# arc fault protection - garage



## Chris1971 (Dec 27, 2010)

hardworkingstiff said:


> I don't do residential, but I was reviewing the requirements for arc fault protection and it appears that garages are not listed as a location that requires arc fault protection, GFCI yes, but AFCI no.
> 
> Am I reading this correctly? 2011 and/or 2014 codes.


Correct. (2014 NEC code reference)

210.12 Arc-Fault Circuit-Interrupter Protection. Arc-fault circuit-interrupter protection shall be provided as required in 210.12(A) (B), and (C). The arc-fault circuit interrupter shall be installed in a readily accessible location.
(A) Dwelling Units. All 120-volt, single-phase, 15- and 20-ampere branch circuits supplying outlets or devices installed in dwelling unit kitchens, family rooms, dining rooms, living rooms, parlors, libraries, dens, bedrooms, sunrooms, recreation rooms, closets, hallways, laundry areas, or similar rooms or areas shall be protected by any of the means described.


----------



## Barjack (Mar 28, 2010)

It all depends on the AHJ's definition of "similar rooms or areas".

Personally, I would think not. Garages have other requirements in the code, and I believe they would have listed them specifically to avoid confusion.

I think "similar rooms or areas" is in there so the AHJ can enforce AFCI protection for the different room names architects put on rooms.


----------



## Chris1971 (Dec 27, 2010)

hardworkingstiff said:


> I don't do residential, but I was reviewing the requirements for arc fault protection and it appears that garages are not listed as a location that requires arc fault protection, GFCI yes, but AFCI no.
> 
> Am I reading this correctly? 2011 and/or 2014 codes.






Here's the requirements for GFCI protection: (2014 NEC)

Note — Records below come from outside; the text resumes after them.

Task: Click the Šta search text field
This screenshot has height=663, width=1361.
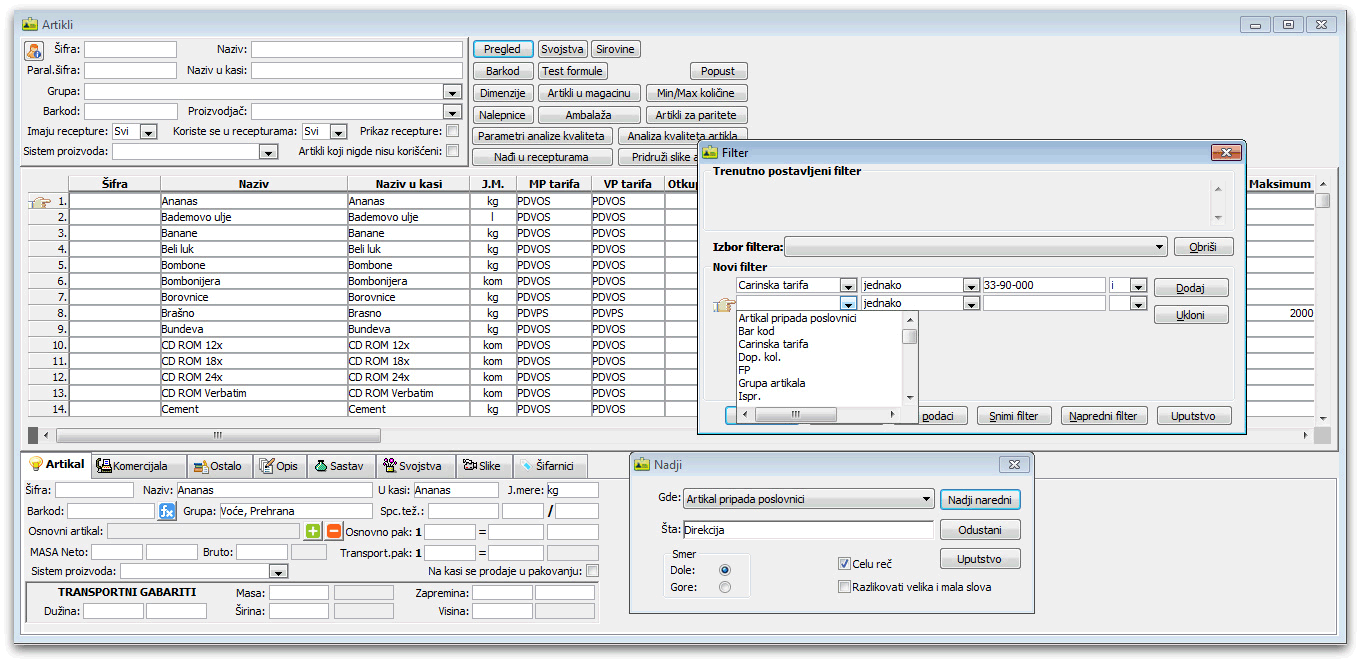Action: (x=808, y=530)
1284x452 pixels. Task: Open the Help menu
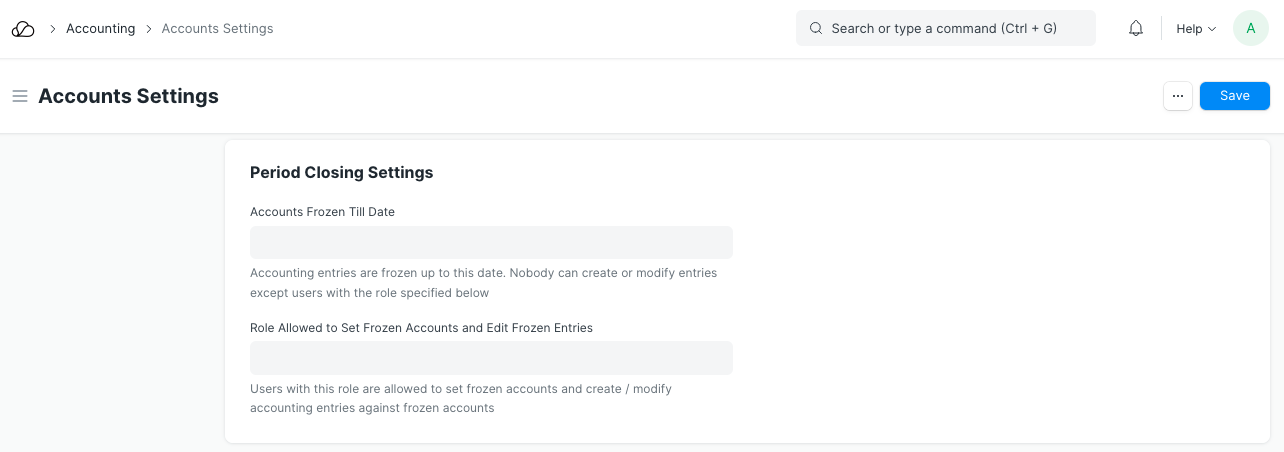click(1189, 29)
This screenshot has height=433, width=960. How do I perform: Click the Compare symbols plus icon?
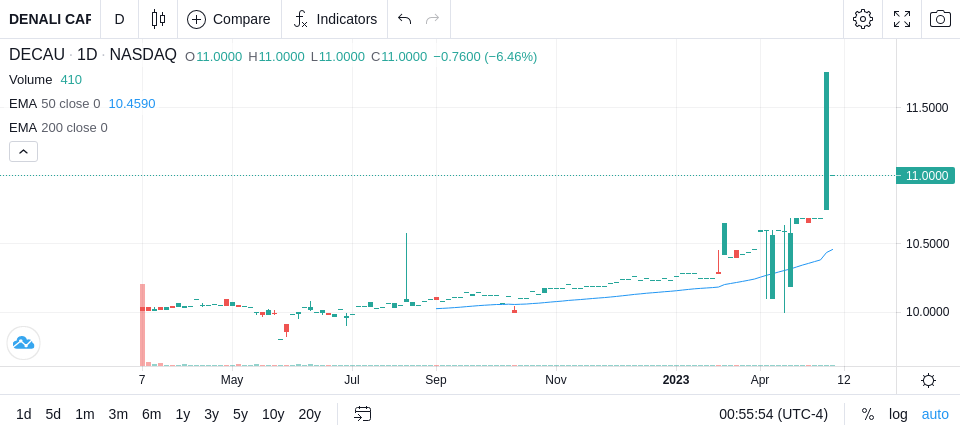(x=196, y=20)
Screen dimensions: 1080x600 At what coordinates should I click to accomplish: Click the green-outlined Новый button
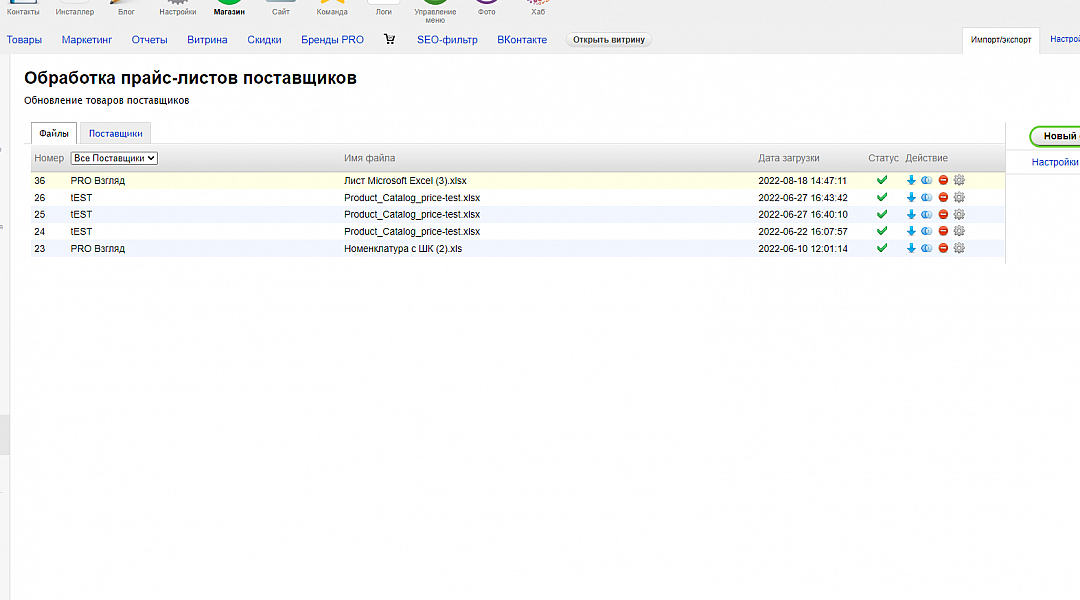click(1055, 136)
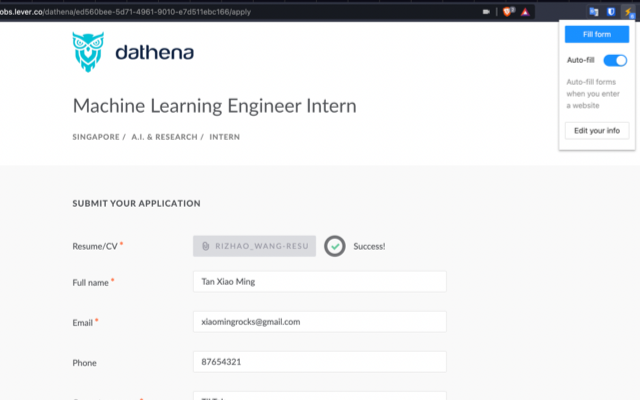This screenshot has width=640, height=400.
Task: Click the partially visible field below Phone
Action: [x=319, y=395]
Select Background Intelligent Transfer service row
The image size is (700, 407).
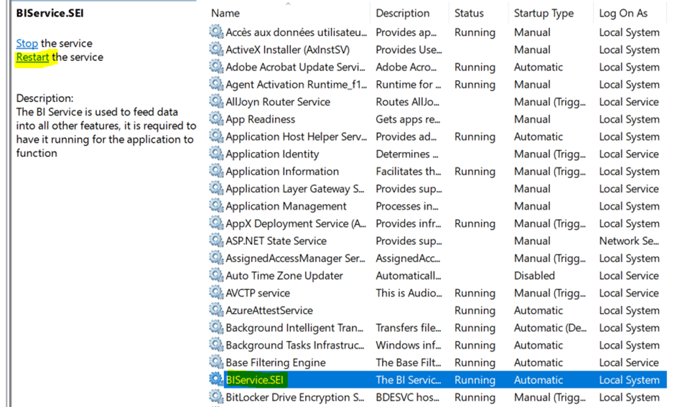coord(295,328)
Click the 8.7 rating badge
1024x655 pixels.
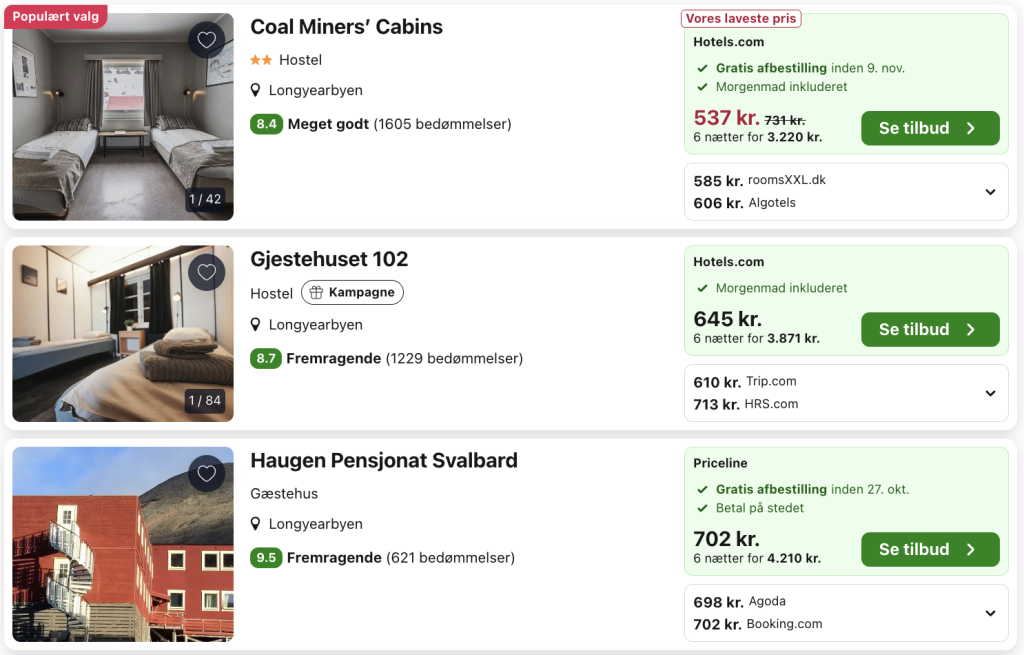pyautogui.click(x=266, y=358)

210.8 Ground-Fault Circuit-Interrupter Protection for Personnel. Ground-fault circuit-interrupter protection for personnel shall be provided as required in 210.8(A) through (D). The ground-fault circuit-interrupter shall be installed in a readily accessible location.
Informational Note:  See 215.9 for ground-fault circuit-interrupter protection for personnel on feeders.
(A) Dwelling Units. All 125-volt, single-phase, 15- and 20-ampere receptacles installed in the locations specified in 210.8(A)(1) through (10) shall have ground-fault circuit-interrupter protection for personnel.
(1) 
Bathrooms
(2) 
Garages, and also accessory buildings that have a floor located at or below grade level not intended as habitable rooms and limited to storage areas, work areas, and areas of similar use
(3) 
Outdoors
Exception to (3): Receptacles that are not readily accessible and are supplied by a branch circuit dedicated to electric snow-melting, deicing, or pipeline and vessel heating equipment shall be permitted to be installed in accordance with 426.28 or 427.22, as applicable.
(4) 
Crawl spaces — at or below grade level
(5) 
Unfinished basements — for purposes of this section, unfinished basements are defined as portions or areas of the basement not intended as habitable rooms and limited to storage areas, work areas, and the like
Exception to (5): A receptacle supplying only a permanently installed fire alarm or burglar alarm system shall not be required to have ground-fault circuit-interrupter protection.
Informational Note:  See 760.41(B) and 760.121(B) for power supply requirements for fire alarm systems.
 Receptacles installed under the exception to 210.8(A)(5) shall not be considered as meeting the requirements of 210.52(G)
(6) 
Kitchens — where the receptacles are installed to serve the countertop surfaces
(7) 
Sinks — where receptacles are installed within 1.8 m (6 ft) of the outside edge of the sink
(8) 
Boathouses
(9) 
Bathtubs or shower stalls — where receptacles are installed within 1.8 m (6 ft) of the outside edge of the bathtub or shower stall
(10) 
Laundry areas


----------



## manchestersparky (Mar 25, 2007)

You are correct Garages do not require AFCI protection. Unfinished basements do not require AFCI protection either.


----------



## macmikeman (Jan 23, 2007)

The key word here is ''yet''. Life ain't over.


----------



## RIVETER (Sep 26, 2009)

Barjack said:


> It all depends on the AHJ's definition of "similar rooms or areas".
> 
> Personally, I would think not. Garages have other requirements in the code, and I believe they would have listed them specifically to avoid confusion.
> 
> I think "similar rooms or areas" is in there so the AHJ can enforce AFCI protection for the different room names architects put on rooms.


Good interpretation.


----------